Много стараний я положил на то, чтобы они усилились!
«Надев перевязь и не боясь ни зноя, ни стужи, ни града, весел и смел, шел рыцарь и пел в поисках Эльдорадо…»
Это я цитировал утром и вечером, трезвый как стеклышко и над стаканом «питьевого», пять шестьдесят семь бутылка, крепость девяносто шесть градусов: эту «крепость» мы «брали» неразбавленной.
«Нет таких крепостей, которые не взяли бы большевики, — начинал самый молодой из нас, Роберт Кесслер, Джон-Поникший тростник из Ростова, печать в трудовую книжку которого закрепляла за ним непременную и беспрекословную обязанность по первому слову и в любое время суток бежать за нею, проклятой, в поселковый магазин либо на дежурной машине мчаться в город, на станцию. — Я правильно цитирую, шеф?»
Сам недавно бывший точно в таком же, как у Роберта, положении, я теперь с нарочитой задумчивостью медлил, и недавний морячок Толя Ябров, заведующий партотделом, подтверждал за меня, посмеиваясь: «Надев перевязь!»
Как пароль было.
Это они тогда, в белокаменной, вылизывали зады «старшим товарищам», чтобы те включили их в предательскую «квоту» подлючей «интеллигенции» — наши партийные вожди загоняли нас и отлавливали по всем правилам охоты на дикого зверя: видели неутомимых вольных работников, а потому хотели к Сибири накрепко привязать. Этими-то кандалами да наручниками и нынче впору гордиться!
Так вот.
Могу только догадываться, откуда взялся и во мне, и во всех нас этот все не убывавший с годами, а только разраставшийся, как ширь перед идущим пароходом, рыцарский цикл.
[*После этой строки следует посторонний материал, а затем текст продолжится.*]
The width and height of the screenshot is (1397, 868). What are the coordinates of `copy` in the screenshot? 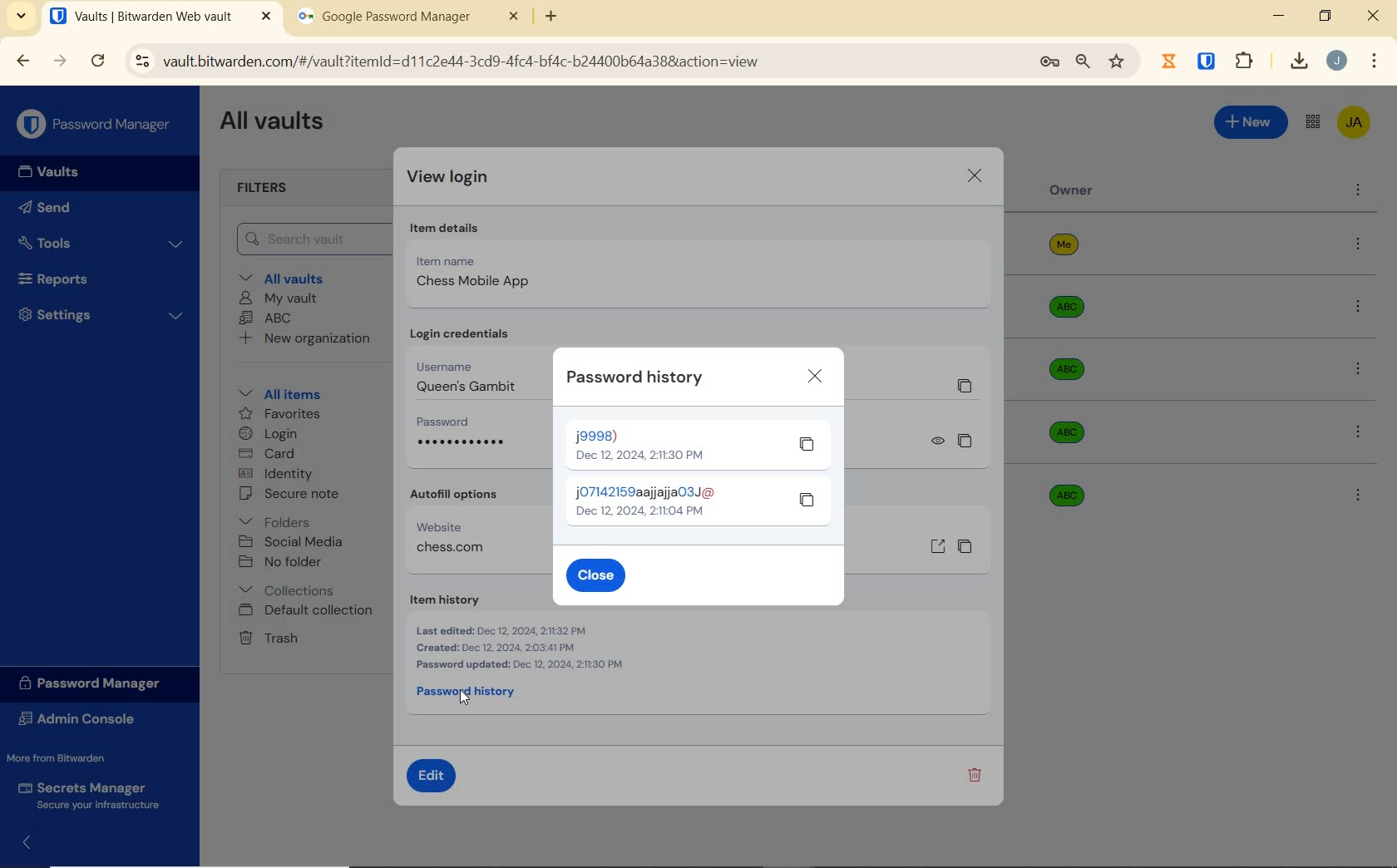 It's located at (967, 545).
Потом в него вошла и «Заповедь» Киплинга, и стихи Гумилева.
«Углубясь в неведомые горы, заблудился старый конкистадор. В дымном небе плавали кондоры, нависали снежные громады…»
Был еще один гумилевский конкистадор, который уже не имел времени «песни петь о солнечной Кастильи, вспоминать сраженья и любовниц, видеть то пищали, то мантильи» — «привязан у пальмы», в клубящемся пламени поддерживал свой дух песней о том, как «пелись баллады в вечерних тавернах, что ждет Эльдорадо отважных и верных.»
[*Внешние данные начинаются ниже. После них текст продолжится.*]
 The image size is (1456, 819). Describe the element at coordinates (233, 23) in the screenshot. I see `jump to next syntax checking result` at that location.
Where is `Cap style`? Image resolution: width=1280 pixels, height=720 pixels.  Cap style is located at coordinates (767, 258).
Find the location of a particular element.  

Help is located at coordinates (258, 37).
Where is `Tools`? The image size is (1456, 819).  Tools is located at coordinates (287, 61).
Снова, скажете, Эльдорадо! Но что делать?
Тем более, что это — вовсе не то, милые, совсем, скажу вам, не то, чем забивают нынче головы наших давно взрослых олухов все каналы телевидения, все радиопрограммы, вся пресса… не то, не-ет!
Случилось так, что в свое время не остался в сознании еще один гумилевский стих… но, может, и хорошо?
Обстоятельства заставили вновь упаковывать книги в коробки из картона, и вновь я почувствовал себя посетителем монгольского дацана, который на ходу поворачивает раскрытой ладонью медный цилиндр с заключенными в нем свитками священных книг — что-нибудь да западет в ум, что-нибудь в душе да останется!